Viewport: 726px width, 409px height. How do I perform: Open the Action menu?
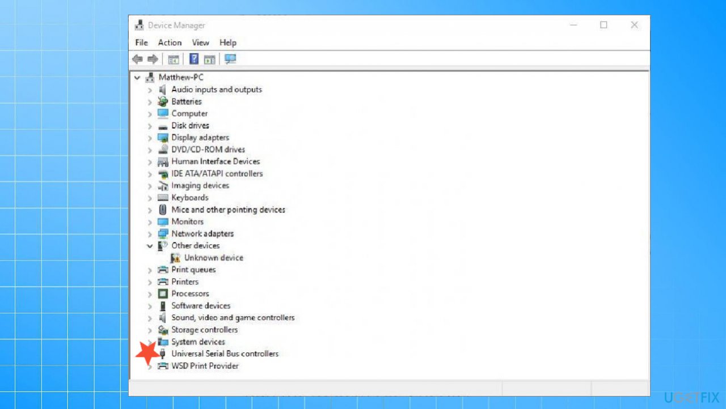click(170, 42)
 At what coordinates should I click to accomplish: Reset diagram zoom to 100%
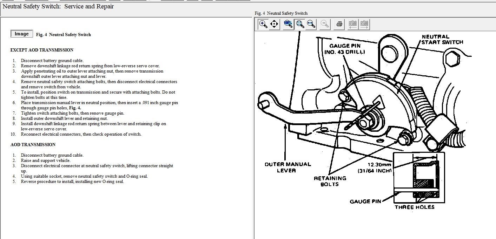pyautogui.click(x=288, y=24)

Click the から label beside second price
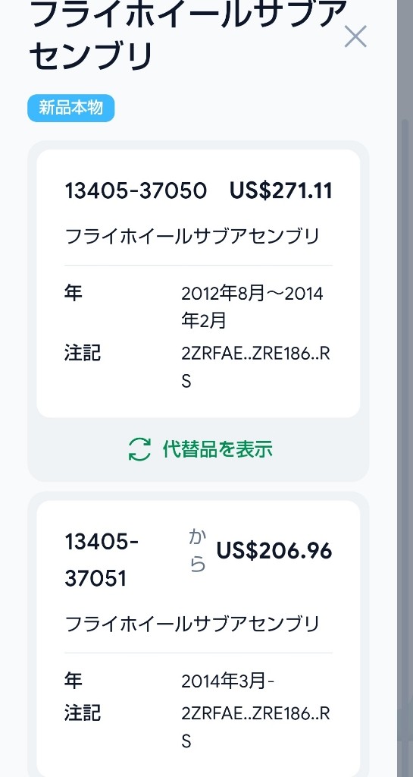197,551
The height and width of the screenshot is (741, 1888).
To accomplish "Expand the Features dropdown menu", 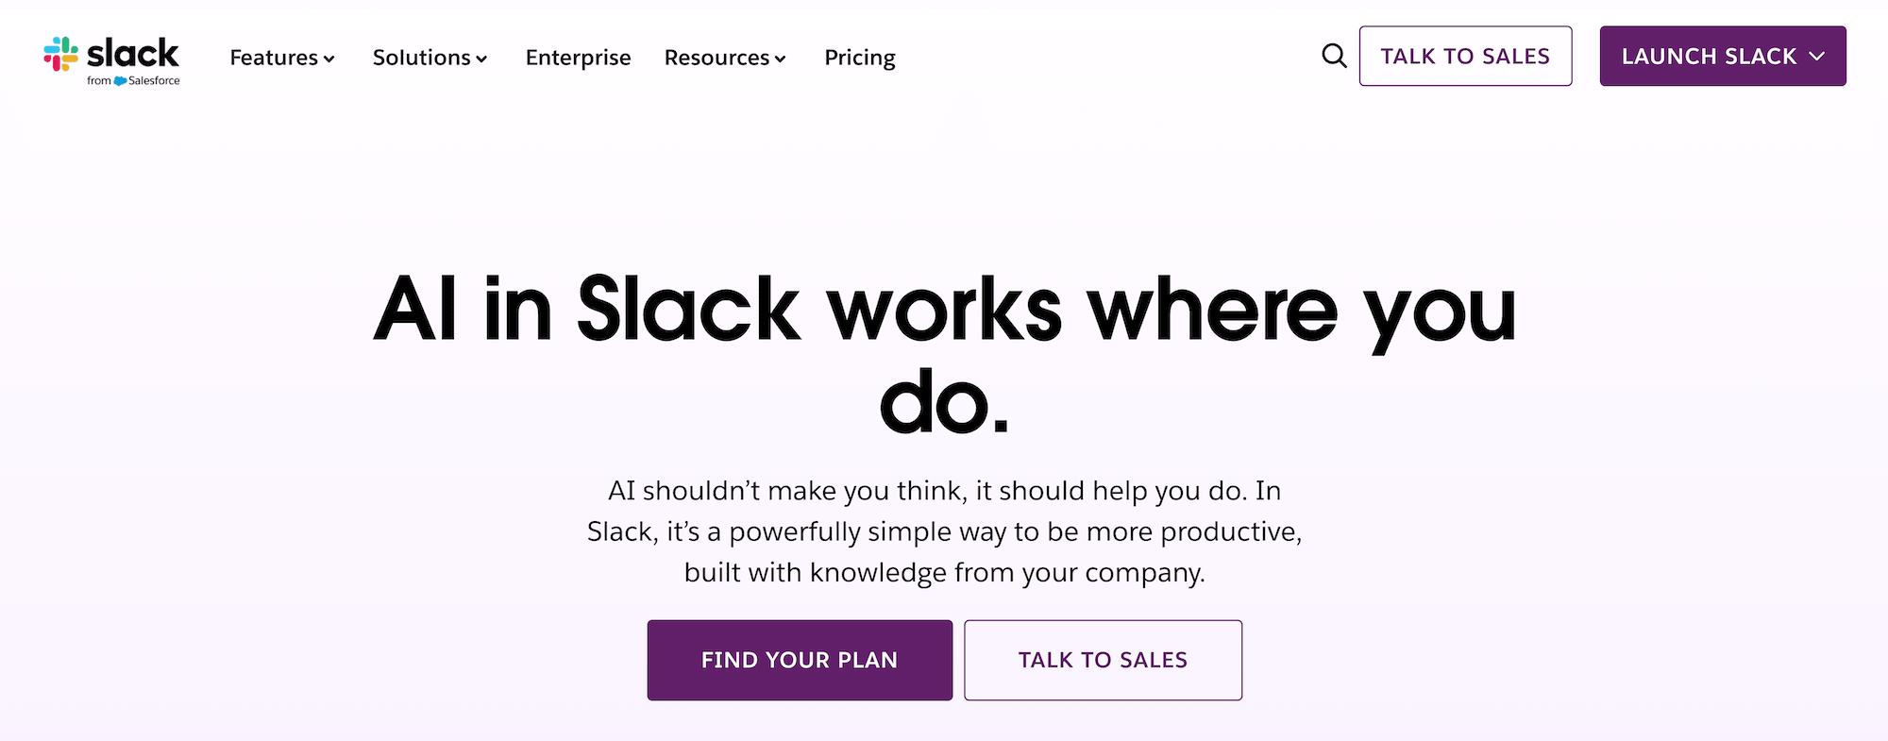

YOUR INSTRUCTIONS> Starting with the line that has "The height and" and ending with the last line of the records, retype every line exactly and only those lines. Do not include the pictures.

RESULT FOR THIS EXERCISE>
The height and width of the screenshot is (741, 1888).
To accomplish "Expand the Features dropdown menu", 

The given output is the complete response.